Bis einschließlich Donnerstag ist der aktuelle Modelllauf im Vergleich zu den
gestrigen Simulationen weitgehend konsistent. Für Freitag ergeben sich leichte
Unterschiede - hier rechnet die neueste Modellrechnung etwas antizyklonaler.
Daher sollten am Freitag Gewitter (die durchaus mit Unwettern einhergehen
können) auf das westliche und südwestdeutsche Bergland beschränkt bleiben.
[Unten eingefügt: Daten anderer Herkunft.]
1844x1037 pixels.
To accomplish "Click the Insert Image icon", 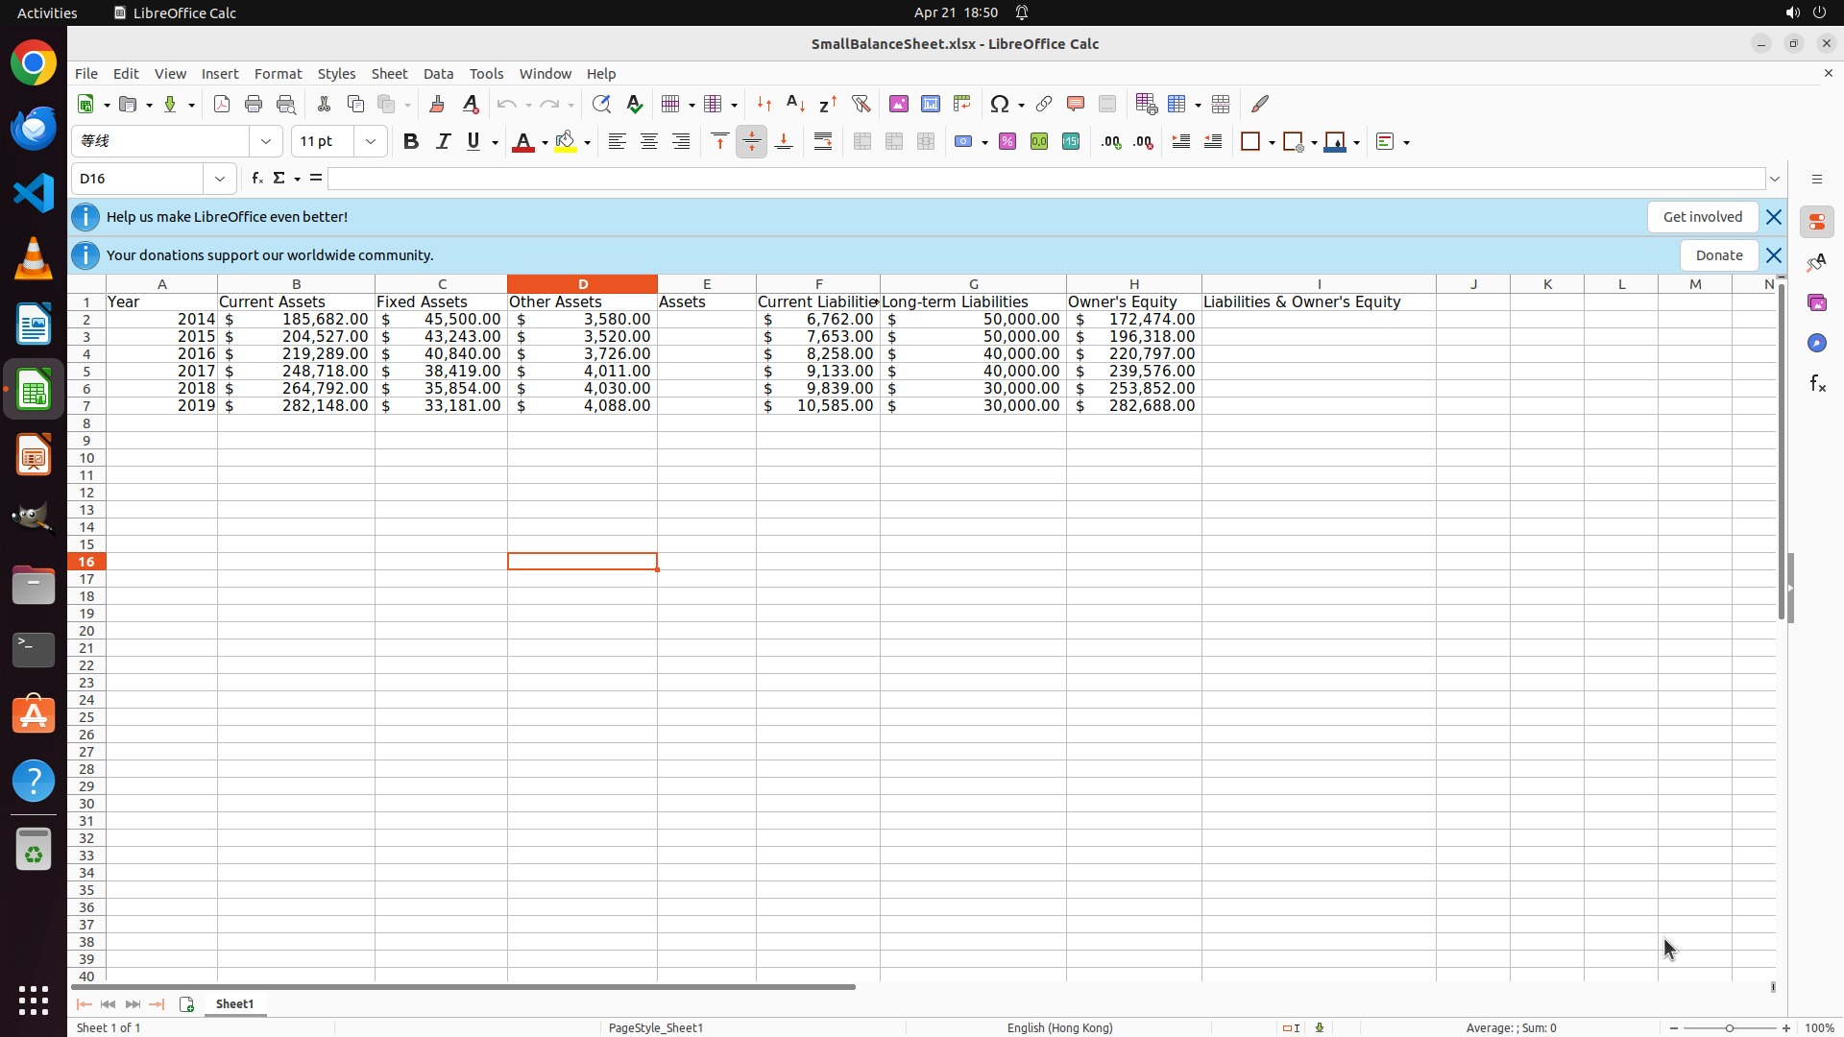I will click(x=899, y=104).
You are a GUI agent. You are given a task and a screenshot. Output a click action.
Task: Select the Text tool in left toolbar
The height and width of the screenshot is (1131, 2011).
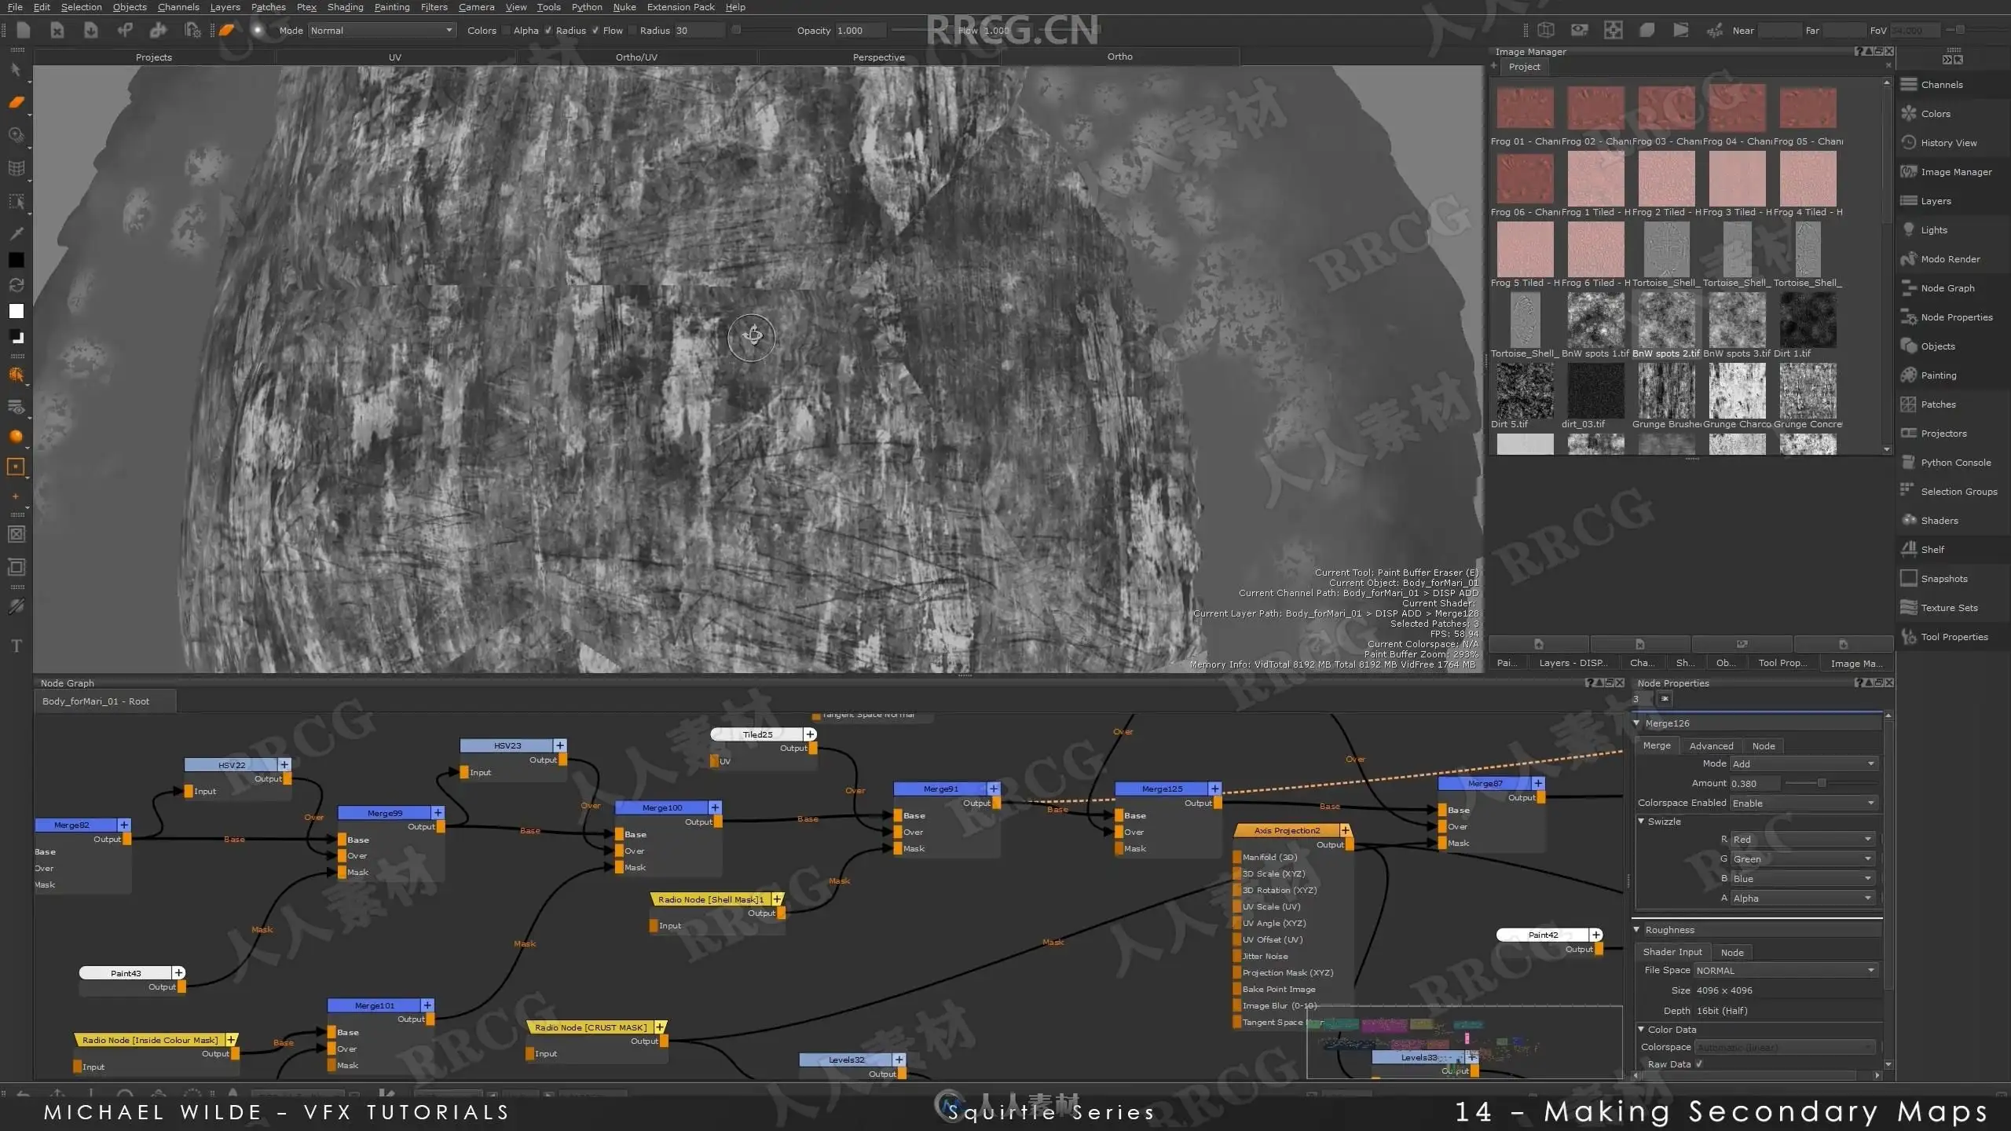(16, 646)
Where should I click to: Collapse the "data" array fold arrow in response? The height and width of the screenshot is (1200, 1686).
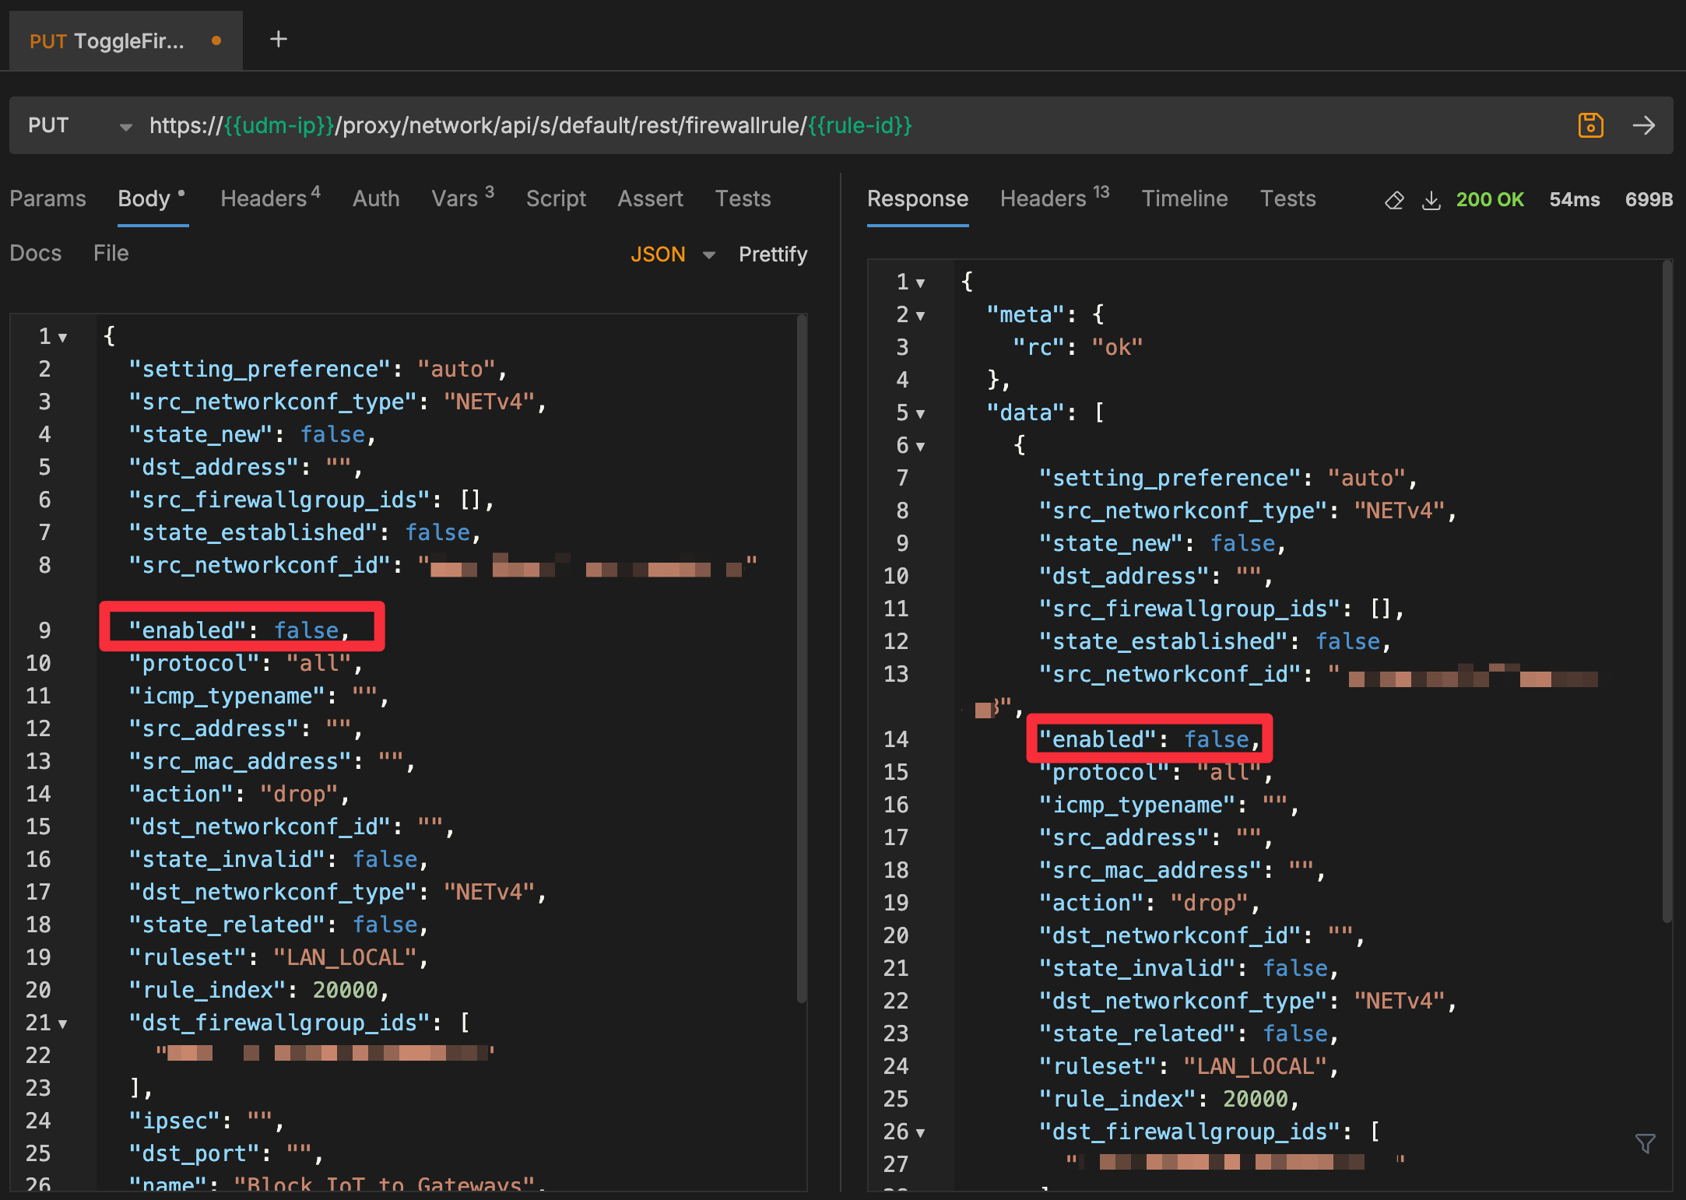921,414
Ab Samstag wird auch das Übergreifen des Troges von Westeuropa her
hinausgezögert. Gegenüber den beiden gestrigen Modellrechnungen ergibt sich ein
Phasenunterschied von reichlich 500 km (was in Bezug auf die Unschärfe der
Vorhersagen eigentlich nicht viel ist). Bis Sonntag, 00 UTC erreicht der Trog
erst den äußersten Westen Deutschlands, wogegen beim gestrigen 00 UTC-Lauf
dieser Trog bereits über Polen zu finden war. Da dieser Trog vom aktuellsten
Modelllauf kräftiger gerechnet wird, dürfte dessen Passage mit einer markanten
Abkühlung einhergehen.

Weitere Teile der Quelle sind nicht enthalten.